- _What the task requires_
Everything from the line containing "についてさらに読む] (188, 1611)" through the line containing "Football「スペイン短期プログラム」挑戦がスタート（〜2/15滞在） (186, 1767)" in the listing below should be copied exactly, and nothing more.

- _Supplied data_
================

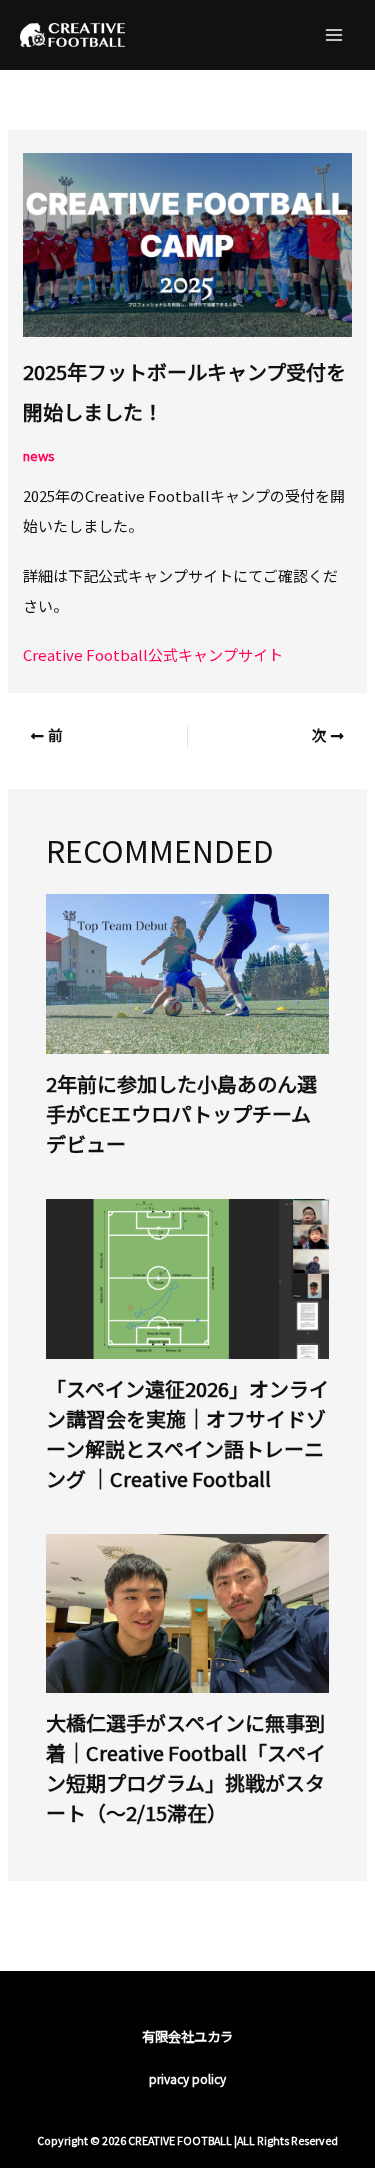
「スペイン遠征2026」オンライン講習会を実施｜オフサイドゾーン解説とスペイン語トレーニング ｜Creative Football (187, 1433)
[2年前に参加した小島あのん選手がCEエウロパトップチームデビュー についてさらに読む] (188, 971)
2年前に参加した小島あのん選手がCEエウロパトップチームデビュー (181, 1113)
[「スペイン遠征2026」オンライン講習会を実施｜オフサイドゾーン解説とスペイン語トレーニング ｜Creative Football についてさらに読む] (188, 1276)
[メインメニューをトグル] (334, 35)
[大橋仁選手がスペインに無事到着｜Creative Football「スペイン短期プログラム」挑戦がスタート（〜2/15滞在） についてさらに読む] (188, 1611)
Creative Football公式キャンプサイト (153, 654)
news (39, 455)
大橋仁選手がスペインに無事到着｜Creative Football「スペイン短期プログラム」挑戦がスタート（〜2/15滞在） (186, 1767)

================

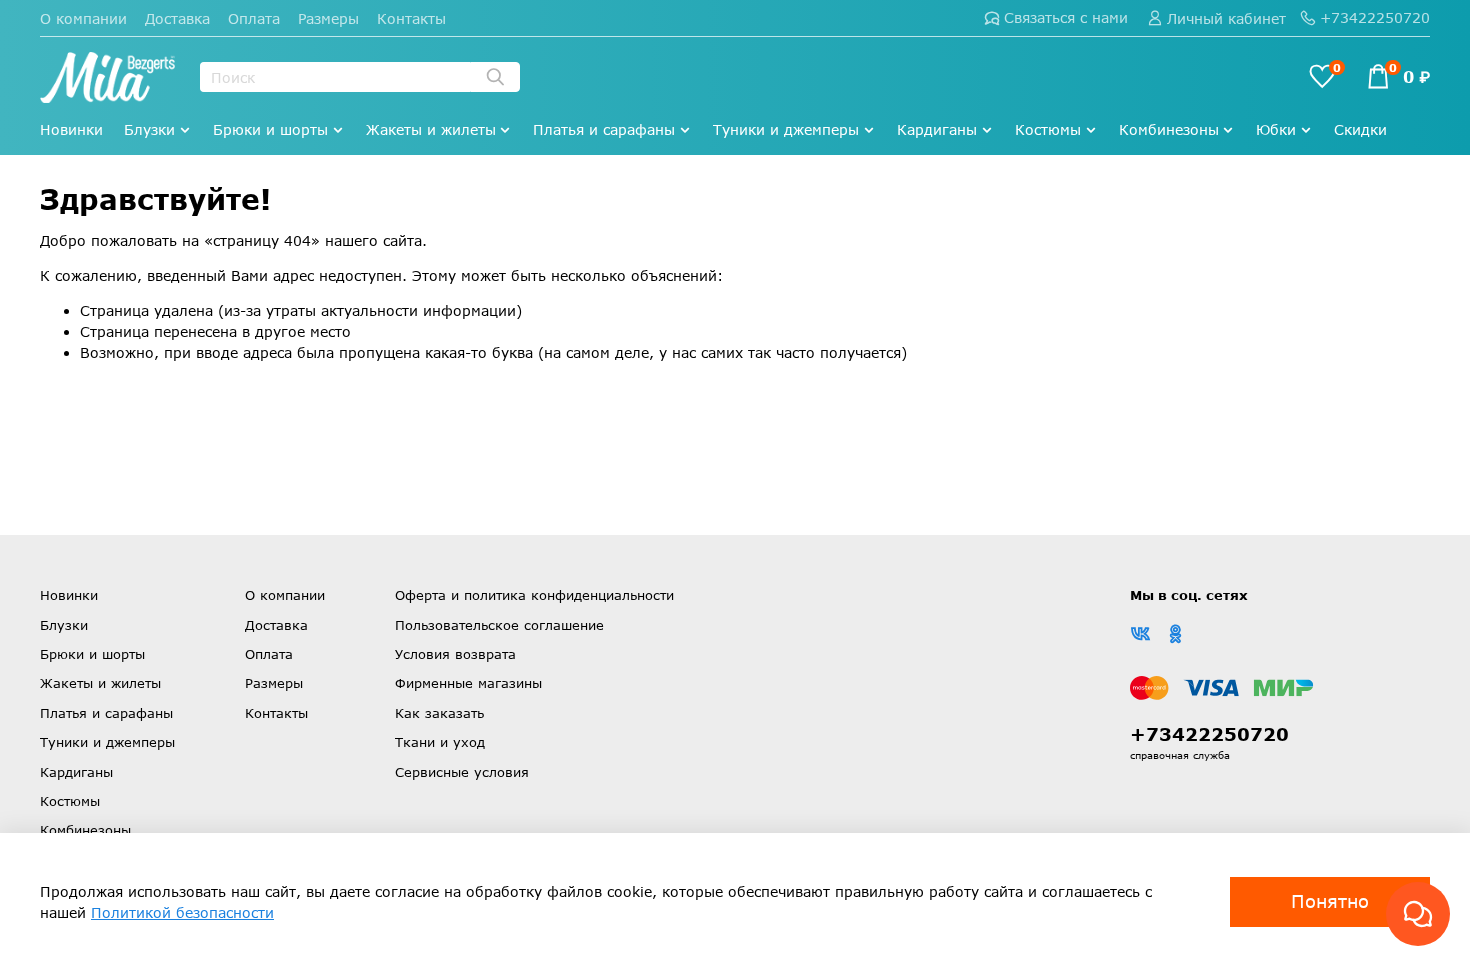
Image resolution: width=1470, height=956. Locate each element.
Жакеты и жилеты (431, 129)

================

- _Result of the exercise_
[大橋仁選手がスペインに無事到着｜Creative Football「スペイン短期プログラム」挑戦がスタート（〜2/15滞在） についてさらに読む] (188, 1611)
Creative Football公式キャンプサイト (153, 654)
news (39, 455)
大橋仁選手がスペインに無事到着｜Creative Football「スペイン短期プログラム」挑戦がスタート（〜2/15滞在） (186, 1767)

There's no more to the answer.